-- Start of Given records --
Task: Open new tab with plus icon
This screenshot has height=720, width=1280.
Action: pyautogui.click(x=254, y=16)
-- End of Given records --
-- Start of Given records --
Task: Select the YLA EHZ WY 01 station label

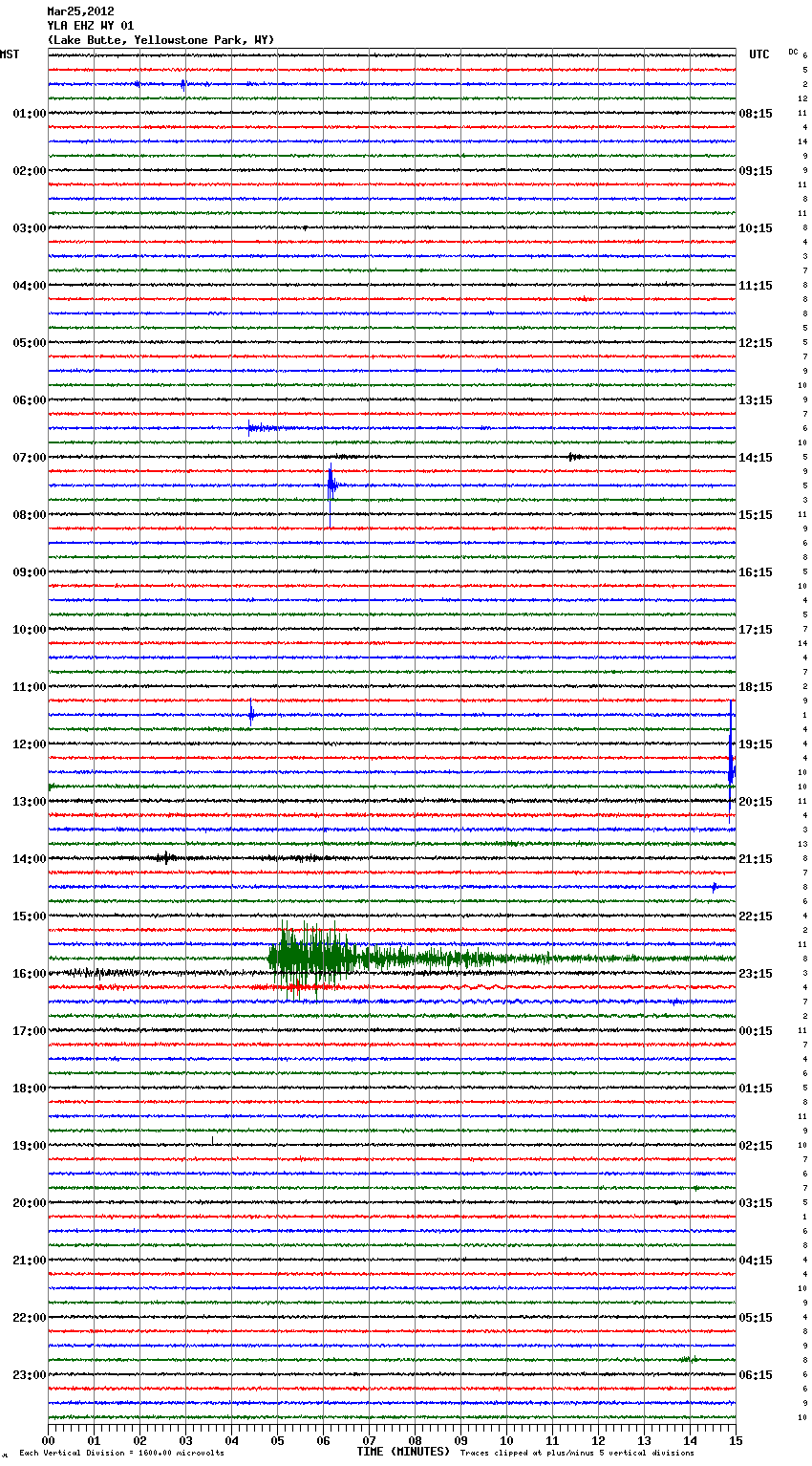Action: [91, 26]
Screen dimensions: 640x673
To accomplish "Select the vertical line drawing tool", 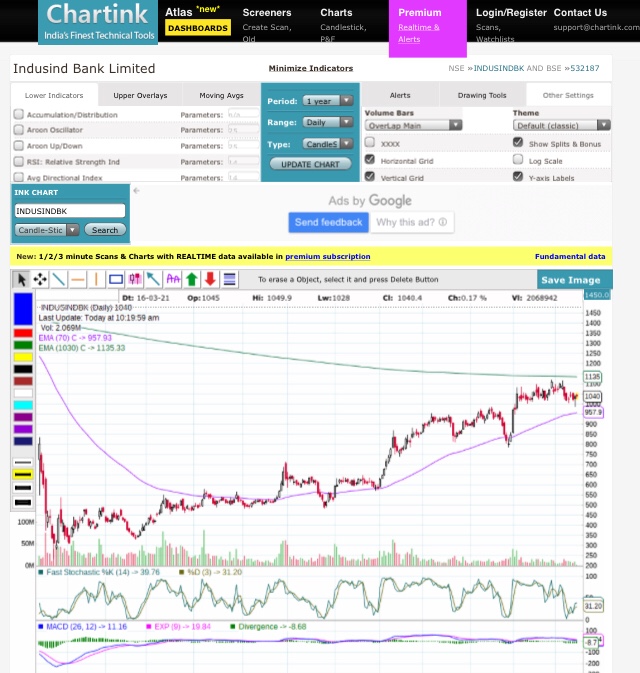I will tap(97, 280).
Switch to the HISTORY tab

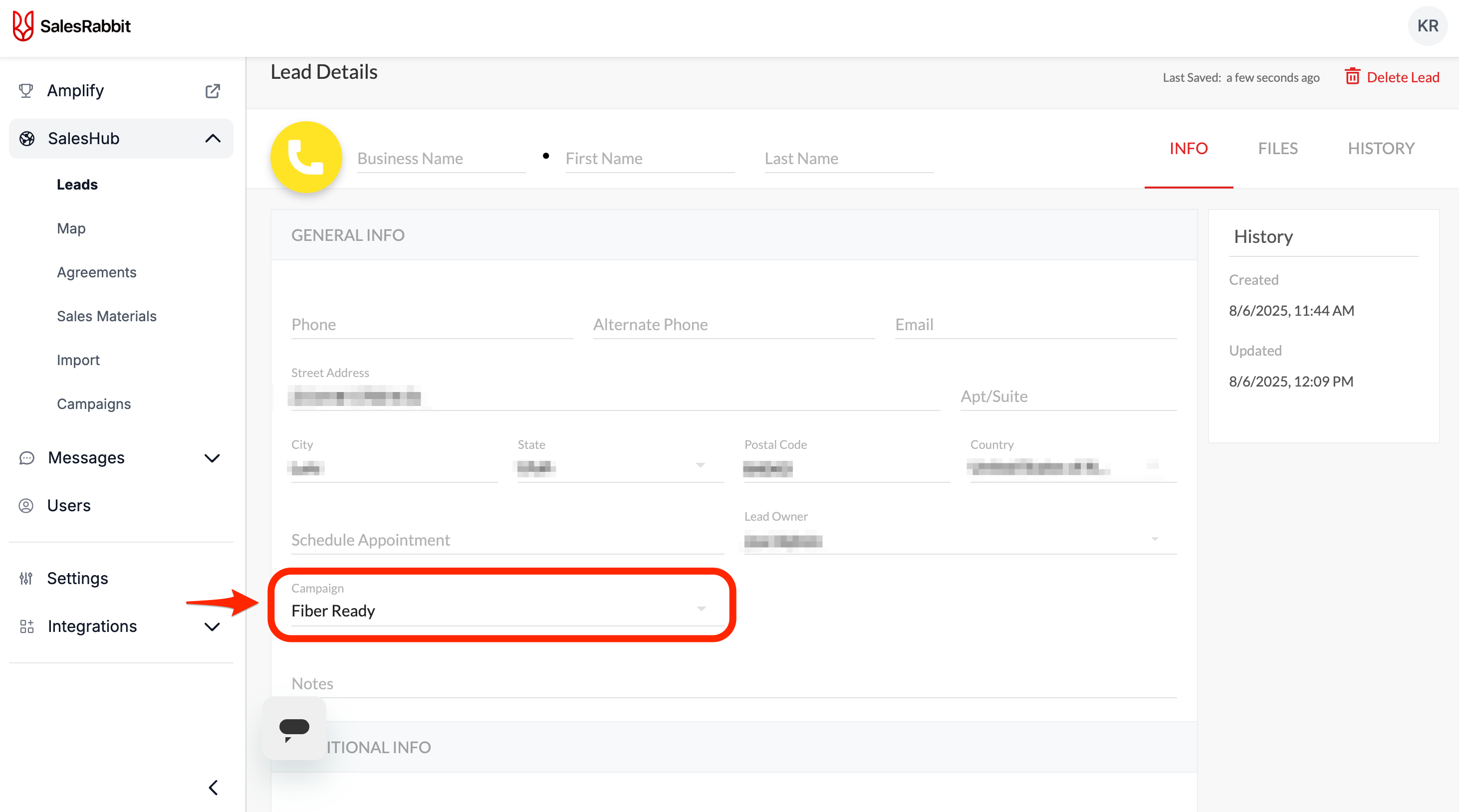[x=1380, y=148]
-- End of Given records --
Your goal: Reproduce the material from the line with "Task: Open new tab with plus icon" to the line with "Action: pyautogui.click(x=254, y=16)", swapping "plus icon" for "plus button" and changing nothing else.

Answer:
Task: Open new tab with plus button
This screenshot has height=720, width=1280.
Action: pyautogui.click(x=254, y=16)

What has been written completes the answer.